The series of posts Ketogenic Diets for Cancer follows from the experiment.com Effort run by Dr. Eugene J. Fine and myself. The effort is now over and we were most grateful for the support and wished to keep the conversation going. Currently on this site we will attempt to summarize and organize some of the exchanges. We expect the discussion to be broad but the two key papers are Dr. Fine’s pilot study with ten advanced cancer patients which, though a little study, may be the only prospective human study, and a related in vitro research.
Acetoacetate reduces growth and ATP concentration in cancer cell lines that over-express uncoupling protein 2 Cancer Cell Int.
To follow up on the previous post, the potential of the ketogenic diet derives from a change in fundamental outlook from the genetic approach to the metabolic approach. In our original discussion on experiment.com, several people thought that the explanation of the metabolism was overly technical. Here wepresent a simplified variant that may allow easier access to the main ideas.

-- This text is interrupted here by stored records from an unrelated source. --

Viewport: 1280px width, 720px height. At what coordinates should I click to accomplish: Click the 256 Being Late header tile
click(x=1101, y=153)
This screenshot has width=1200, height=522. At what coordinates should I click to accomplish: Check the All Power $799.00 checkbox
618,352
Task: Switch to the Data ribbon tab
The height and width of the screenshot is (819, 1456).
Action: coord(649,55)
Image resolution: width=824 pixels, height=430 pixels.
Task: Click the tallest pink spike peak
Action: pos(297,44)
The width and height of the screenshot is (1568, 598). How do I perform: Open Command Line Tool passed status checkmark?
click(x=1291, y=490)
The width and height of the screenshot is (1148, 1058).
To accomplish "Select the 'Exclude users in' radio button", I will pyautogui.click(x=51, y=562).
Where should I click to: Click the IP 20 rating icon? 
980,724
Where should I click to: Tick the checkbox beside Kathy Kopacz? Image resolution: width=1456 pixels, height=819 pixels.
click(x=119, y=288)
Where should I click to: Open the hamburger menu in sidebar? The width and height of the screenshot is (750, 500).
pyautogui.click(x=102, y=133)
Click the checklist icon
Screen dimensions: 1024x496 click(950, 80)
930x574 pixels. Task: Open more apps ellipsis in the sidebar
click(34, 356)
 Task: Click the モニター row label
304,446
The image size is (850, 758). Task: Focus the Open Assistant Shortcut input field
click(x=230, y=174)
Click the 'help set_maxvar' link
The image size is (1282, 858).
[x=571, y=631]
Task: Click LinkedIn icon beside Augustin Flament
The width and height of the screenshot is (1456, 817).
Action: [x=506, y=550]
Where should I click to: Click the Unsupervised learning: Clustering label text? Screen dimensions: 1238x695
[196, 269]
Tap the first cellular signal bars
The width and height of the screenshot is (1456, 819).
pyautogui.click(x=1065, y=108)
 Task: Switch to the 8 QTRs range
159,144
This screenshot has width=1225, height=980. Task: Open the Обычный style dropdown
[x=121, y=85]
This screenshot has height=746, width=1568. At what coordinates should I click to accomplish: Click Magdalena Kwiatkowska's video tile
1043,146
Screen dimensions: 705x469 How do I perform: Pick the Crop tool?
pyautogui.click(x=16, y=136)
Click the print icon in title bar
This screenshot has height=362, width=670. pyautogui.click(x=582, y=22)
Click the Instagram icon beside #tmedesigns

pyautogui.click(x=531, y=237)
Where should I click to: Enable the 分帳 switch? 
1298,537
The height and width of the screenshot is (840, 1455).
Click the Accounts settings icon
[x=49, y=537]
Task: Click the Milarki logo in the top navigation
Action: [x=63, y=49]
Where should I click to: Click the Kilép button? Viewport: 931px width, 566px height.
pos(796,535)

Energy exchange in biochemistry is represented in the interconversion of these molecules called ADP and ATP, the former the”low energy” form and the latter, the “high energy” form. Essentially, it costs you energy to generate ATP from ADP and, if you have ATP, the energy from going back to ADP can be employed to perform work, usually chemical work, making something fresh like protein or DNA. (The quote marks remind us that the energy is in the reaction not in the molecules as such). In a rough sort of way then the energy charge of the cell is identified with the amount of ATP.
Two big processes, glycolysis and respiration, provide energy as ATP. Glycolysis, common to nearly all living cells, converts glucose into a three carbon compound pyruvic acid (or pyruvate — acids have two different forms and the names are used interchangeably in biochemistry). Glycolysis doesn’t need oxygen and is called anaerobic metabolism. Pyruvate is a key metabolite and can be converted to many substances. Some cells, quickly exercising muscle, red blood cells and some germs are restricted to anaerobic metabolism and the final product from pyruvate is lactate (lactic acid).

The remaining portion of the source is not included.